[Items from a data source]
'''
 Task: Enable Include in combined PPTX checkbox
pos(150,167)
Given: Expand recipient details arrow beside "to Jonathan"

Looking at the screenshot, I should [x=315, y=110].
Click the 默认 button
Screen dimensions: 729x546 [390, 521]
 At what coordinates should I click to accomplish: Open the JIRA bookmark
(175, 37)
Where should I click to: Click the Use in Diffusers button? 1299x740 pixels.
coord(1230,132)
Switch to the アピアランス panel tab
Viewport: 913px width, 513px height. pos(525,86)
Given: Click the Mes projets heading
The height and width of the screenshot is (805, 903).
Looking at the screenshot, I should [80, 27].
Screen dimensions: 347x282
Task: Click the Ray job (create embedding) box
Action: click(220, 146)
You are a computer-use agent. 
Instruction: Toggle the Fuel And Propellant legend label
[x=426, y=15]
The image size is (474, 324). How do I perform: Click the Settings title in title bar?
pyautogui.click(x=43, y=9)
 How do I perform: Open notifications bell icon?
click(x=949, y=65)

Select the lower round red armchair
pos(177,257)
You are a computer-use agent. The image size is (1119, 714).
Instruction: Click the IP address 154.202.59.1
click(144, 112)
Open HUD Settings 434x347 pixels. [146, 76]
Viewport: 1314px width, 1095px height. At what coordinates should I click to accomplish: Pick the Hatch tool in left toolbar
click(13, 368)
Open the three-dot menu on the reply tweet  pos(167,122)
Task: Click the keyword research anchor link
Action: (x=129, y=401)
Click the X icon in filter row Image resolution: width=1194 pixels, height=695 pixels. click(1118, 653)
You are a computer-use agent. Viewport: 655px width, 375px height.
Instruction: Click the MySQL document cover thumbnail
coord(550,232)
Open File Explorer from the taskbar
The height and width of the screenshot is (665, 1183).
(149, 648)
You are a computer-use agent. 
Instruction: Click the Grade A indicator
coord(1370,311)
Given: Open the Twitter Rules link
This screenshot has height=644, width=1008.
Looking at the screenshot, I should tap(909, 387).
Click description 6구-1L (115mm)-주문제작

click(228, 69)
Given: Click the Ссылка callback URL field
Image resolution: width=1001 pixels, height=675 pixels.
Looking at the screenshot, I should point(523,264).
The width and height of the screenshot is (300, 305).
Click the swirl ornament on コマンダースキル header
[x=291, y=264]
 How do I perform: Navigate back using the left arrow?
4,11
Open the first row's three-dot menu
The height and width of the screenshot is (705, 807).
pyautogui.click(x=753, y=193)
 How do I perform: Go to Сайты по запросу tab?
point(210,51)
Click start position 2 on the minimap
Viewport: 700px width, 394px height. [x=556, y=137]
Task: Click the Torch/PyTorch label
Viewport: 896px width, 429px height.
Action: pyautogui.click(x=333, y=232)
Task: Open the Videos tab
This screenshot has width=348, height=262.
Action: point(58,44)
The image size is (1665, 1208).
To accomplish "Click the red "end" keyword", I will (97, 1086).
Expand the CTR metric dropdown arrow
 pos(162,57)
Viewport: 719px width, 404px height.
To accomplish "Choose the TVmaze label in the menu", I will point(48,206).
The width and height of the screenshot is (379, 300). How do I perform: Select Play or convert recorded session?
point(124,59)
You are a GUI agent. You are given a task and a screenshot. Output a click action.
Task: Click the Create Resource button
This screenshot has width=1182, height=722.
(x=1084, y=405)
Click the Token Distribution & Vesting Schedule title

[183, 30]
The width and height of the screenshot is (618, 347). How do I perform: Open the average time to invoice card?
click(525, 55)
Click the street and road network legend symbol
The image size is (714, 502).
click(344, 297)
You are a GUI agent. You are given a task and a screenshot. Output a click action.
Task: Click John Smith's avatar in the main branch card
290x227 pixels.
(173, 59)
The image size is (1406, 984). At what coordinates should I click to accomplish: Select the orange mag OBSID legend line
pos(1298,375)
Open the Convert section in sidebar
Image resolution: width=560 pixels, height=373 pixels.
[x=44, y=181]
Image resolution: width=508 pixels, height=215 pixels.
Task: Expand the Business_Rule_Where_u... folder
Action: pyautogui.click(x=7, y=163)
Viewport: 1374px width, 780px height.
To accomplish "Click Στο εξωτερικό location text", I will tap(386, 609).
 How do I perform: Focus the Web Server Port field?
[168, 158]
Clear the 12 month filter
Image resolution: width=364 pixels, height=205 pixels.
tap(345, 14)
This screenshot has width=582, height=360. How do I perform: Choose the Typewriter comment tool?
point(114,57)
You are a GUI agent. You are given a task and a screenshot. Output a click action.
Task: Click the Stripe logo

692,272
'''
Exercise objective = Tell how many lines of the data contain "will". Nothing but the number belongs in the reply.

Worked solution = 3